A time to total morbidity endpoint where you have a specific way of grading certain severe events is the best way to evaluate such trials in concept. This provides you are true risk versus reward for the patient who is otherwise healthy. This is the last thing pharmaceutical companies want because they know most of the vaccines that are on the market today would probably not fair so well because the actual real life morbidity of most of these diseases is ephemeral at best. The yearly odds of dying of mumps, measles, or the flu, especially with modern healthcare, would be low for any individual. You would then have to compare that benefit to the many very low probability side effects that in aggregate could overwhelm the risk of treatment effect in regards to severe disease.
This is a point I believe a lot of “vaccine skeptics” are trying to make without often to have the clinical and statistical background to explain it to well meaning physicians in the medical establishment.
Most “thought leaders” are heavily influenced by the paradigm that minimizes severe adverse events in healthy population relative to mild to moderate treatment effects, partly due to the overwhelming influence of big pharma at all levels of the industry, as discussed at the beginning of this article. That allows clinical investigators to focus on vaccines as if they are just another pharmaceutical drug given to sick patients. This is the way things have always been done and evaluated. They do not even question it in a Milgram experiment fashion. No one has an incentive to question it other than consumer protection advocates from the outside looking in and those who have experienced an injury and struggle to receive adequate compensation.
We are using the wrong primary endpoint and decision calculus for vaccine trials in healthy populations, and dramatically biasing the risk versus reward calculation in favor of big pharmaceutical companies. I believe most of the vaccines, when viewed through this lens, would be widely considered bad ideas.

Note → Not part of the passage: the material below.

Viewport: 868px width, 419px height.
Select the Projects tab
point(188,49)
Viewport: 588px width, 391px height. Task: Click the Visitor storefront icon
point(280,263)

But if the need is really there, like with a serious pandemic with a double digit mortality rate and very high R value, the statistically significant time to total morbidity data should be easy to demonstrate. When the need is not there, as with the 0.009% death rate and 0.13% severe disease rate seen in the Pfizer COMIRNATY clinical trials placebo groups, the trials would probably not even be performed.
After all, based on the data we have just from the COVID-19 data that is public, you have a 41.6% higher risk of getting some severe outcome by taking the vaccine (severe adverse event or severe COVID-19) versus placebo, and the difference in the two arms is highly statistically significant.

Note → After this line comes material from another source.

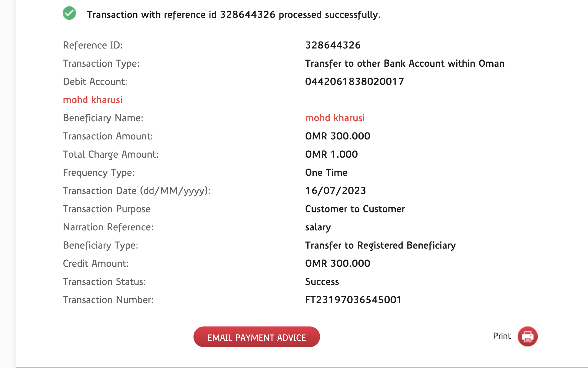588x368 pixels.
Task: Click the Credit Amount value OMR 300.000
Action: pos(338,263)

In my opinion, based on Pfizer’s own data and no conspiracy theories, no one should be taking this vaccine unless they want to volunteer to be a guinea pig. The medical industry would be better served to focus on treatments to reduce disease morbidity, many of which no one wants to talk about because they are cheap and generic while undermining the argument for vaccinating everyone, making drug manufacturers a lot of money.
Pfizer is the vaccine we know the most about and that has a BLA so I have focused on it. I suspect when we see the final information after the other COVID-19 vaccines are also blindly rubber stamped with a BLA by the FDA, the decision calculus based on their own data will be much the same, before we even talk about the even more serious concerns such as pathogenic priming.